- Sinhala: සූර්යා
- Directed by: Mahesh Munasinghe
- Written by: Ronald Dasanayaka
- Produced by: Dinesh Muthugala
- Starring: Janith Wickramage Nihari Perera Mike Fernando Dilhani Ekanayake Isuru Lokuhettiarachchi
- Cinematography: Rangana Bandara
- Edited by: Roshan Edward
- Release date: 12 July 2025;
- Language: Sinhala

= Soorya (film) =

2025 Sri Lankan action thriller film

Soorya (සූර්යා) is a 2025 Sri Lankan Sinhalese action thriller film directed by Mahesh Munasinghe and produced by Dinesh Muthugala. The film stars Janith Wickramage and Nihari Perera in lead roles, while Dilhani Ekanayake, Mike Fernando and Isuru Lokuhettiarachchi made supportive roles.

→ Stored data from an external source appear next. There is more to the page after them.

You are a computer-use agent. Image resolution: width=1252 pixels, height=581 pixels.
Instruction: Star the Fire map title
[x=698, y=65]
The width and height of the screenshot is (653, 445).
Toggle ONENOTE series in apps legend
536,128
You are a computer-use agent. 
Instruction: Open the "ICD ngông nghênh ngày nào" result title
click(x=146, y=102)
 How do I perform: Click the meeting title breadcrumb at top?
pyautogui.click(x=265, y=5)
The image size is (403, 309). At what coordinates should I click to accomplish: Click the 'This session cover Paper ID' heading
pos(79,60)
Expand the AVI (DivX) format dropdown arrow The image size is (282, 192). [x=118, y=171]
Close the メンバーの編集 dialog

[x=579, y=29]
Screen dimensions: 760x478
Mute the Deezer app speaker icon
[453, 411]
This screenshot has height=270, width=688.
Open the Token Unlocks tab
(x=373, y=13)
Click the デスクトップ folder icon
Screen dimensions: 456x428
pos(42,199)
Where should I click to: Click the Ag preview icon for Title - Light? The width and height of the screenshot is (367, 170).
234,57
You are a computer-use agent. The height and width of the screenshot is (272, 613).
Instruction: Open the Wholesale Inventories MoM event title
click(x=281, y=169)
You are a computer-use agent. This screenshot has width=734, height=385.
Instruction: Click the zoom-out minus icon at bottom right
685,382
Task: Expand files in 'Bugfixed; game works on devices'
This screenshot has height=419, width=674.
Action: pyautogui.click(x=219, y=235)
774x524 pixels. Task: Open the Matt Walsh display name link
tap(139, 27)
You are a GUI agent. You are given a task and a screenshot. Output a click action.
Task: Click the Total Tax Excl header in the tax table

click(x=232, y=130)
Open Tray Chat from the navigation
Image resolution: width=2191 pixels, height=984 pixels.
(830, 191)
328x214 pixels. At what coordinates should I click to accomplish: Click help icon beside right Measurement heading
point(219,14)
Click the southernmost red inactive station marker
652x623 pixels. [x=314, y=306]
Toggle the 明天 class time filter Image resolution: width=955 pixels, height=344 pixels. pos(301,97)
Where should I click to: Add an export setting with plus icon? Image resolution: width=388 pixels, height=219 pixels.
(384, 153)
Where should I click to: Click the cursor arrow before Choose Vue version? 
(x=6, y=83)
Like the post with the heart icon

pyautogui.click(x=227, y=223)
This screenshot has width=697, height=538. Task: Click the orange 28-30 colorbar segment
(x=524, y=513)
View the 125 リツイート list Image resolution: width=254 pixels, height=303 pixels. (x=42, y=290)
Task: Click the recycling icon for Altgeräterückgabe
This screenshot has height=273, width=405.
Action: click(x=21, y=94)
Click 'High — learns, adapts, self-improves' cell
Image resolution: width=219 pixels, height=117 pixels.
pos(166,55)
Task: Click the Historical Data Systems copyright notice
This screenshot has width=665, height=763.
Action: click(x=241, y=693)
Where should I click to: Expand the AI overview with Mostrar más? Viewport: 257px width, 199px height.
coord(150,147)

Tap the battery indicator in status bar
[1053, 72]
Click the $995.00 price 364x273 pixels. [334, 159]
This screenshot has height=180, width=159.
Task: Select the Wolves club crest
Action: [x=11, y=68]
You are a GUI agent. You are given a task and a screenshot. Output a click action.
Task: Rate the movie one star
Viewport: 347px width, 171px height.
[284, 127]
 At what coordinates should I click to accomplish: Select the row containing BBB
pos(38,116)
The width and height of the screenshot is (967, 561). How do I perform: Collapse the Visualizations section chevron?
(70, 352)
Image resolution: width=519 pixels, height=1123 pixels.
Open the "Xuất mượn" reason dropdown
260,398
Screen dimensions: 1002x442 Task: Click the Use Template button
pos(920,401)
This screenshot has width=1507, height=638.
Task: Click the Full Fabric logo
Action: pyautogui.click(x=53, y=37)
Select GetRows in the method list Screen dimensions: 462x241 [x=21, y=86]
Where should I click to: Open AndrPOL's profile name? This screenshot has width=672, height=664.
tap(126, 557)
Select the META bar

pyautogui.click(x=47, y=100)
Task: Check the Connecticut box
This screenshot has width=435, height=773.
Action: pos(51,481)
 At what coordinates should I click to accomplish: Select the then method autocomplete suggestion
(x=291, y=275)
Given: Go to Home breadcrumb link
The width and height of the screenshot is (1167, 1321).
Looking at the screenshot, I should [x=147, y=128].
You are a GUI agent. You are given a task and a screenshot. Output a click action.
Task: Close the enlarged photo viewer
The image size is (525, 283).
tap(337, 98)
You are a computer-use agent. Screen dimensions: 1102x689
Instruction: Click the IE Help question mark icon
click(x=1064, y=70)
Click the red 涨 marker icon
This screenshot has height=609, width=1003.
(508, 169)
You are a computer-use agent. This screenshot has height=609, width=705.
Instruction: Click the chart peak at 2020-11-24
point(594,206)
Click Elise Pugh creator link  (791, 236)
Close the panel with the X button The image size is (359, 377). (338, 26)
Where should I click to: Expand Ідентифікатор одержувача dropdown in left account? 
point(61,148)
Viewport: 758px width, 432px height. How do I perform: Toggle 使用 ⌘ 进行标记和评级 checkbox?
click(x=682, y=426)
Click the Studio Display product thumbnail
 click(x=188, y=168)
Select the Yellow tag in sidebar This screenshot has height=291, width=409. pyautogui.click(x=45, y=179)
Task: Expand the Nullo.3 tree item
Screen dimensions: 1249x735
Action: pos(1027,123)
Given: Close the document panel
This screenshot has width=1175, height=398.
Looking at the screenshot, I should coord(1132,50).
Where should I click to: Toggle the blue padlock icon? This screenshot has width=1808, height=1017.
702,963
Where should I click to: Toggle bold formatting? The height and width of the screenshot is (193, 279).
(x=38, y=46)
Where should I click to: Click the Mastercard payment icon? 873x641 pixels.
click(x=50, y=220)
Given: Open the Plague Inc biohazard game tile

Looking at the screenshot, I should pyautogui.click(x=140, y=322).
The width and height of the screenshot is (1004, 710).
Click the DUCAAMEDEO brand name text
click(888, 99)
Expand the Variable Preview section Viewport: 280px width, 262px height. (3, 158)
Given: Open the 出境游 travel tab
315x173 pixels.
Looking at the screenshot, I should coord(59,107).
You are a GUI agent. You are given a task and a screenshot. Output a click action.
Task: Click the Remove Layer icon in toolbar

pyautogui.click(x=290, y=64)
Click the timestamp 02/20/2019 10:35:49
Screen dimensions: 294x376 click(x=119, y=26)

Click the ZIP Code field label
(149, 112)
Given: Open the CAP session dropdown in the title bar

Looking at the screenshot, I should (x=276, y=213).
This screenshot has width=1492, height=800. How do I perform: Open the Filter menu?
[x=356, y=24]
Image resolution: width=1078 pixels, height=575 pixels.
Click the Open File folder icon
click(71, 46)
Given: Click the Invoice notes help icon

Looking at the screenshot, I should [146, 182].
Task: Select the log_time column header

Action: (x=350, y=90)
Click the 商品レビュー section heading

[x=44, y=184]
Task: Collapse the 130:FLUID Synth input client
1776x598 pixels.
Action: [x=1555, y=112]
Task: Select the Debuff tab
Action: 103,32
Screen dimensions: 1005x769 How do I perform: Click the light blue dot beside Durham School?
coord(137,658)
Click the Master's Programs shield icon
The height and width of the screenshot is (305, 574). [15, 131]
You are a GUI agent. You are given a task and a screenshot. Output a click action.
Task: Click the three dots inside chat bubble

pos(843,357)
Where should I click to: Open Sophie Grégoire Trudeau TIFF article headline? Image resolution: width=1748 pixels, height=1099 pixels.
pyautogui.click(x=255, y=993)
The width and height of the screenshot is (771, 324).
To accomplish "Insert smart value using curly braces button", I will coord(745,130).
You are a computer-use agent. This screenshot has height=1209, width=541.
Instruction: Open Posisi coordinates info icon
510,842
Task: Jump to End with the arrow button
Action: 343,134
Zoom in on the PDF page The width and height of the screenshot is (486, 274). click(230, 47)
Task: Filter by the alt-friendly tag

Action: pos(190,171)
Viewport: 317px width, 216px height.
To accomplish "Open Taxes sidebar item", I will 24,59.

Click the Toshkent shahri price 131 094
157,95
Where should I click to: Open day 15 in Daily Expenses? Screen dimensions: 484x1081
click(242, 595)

The film was released on 12 July 2025 and has received positive reviews from audience and critics.

==Cast==
- Janith Wickramage as Soorya Swarnajeeva
- Nihari Perera as Neha Ranthilake
- Dilhani Ekanayake as Nirupa Swarnajeewa, Soorya's mother
- Mike Fernando as Daya Swarnajeewa, Soorya's Father, the divisional secretary
- Sanath Gunathilake as Minister Wanshanatha
- Ajith Weerasinghe as Willie Mahagama, Media head
- Isuru Lokuhettiarachchi as Inspector Kamal
- Kamal Deshapriya as Ranthilake, Neha's father
- Sangeetha Basnayake as Malika Ranthilake, Neha's mother
- Dinesh Muthugala as Inspector Rohan Rathnayake, Police OIC
- Sachin Chathuranga as Rockey, Soorya's friend
- Sangeeth Prabhu as Sammy, Soorya's friend
- Lasantha Udukumbura as Anwer, the juice maker
- Sudheeksha Samadhi as Vonisha
- Harshika Ratnayake as Governor
- Asanka Neelawattura as Lawyer Galkanda
- Rukman Thilakarathne as Bandara, Swarnajeewa's secretary
- Dasunika Wickramasinghe as Minister secretary

==Production==
This is the second cinema direction by Mahesh Munasinghe after his 2019 blockbuster Rush. The film is produced by popular biology tutor Dinesh Muthugala, where he also made a supportive role. The script is written by Ronald Dasanayaka where Niroshan Edirimanna and Indunil Daraniyagala are the assistant directors. Eranda Dewanarayana is the production manager and Sanka Bandara is the line producer.

Cinematographer is Rangana Bandara and editor, colour mixer is Roshan Edward. Art Direction handled by Nuwan Sanurankha and choreography by Sara Abeywardhana. Priyantha Dissanayake is the make-up artist, Saman Bandara Ihalagama is the stunt director and Janaka Ullandupitiya with costume designing. Sound designed by Sasika Ruwan Marasinghe and VFX by Mahesh Buddhika.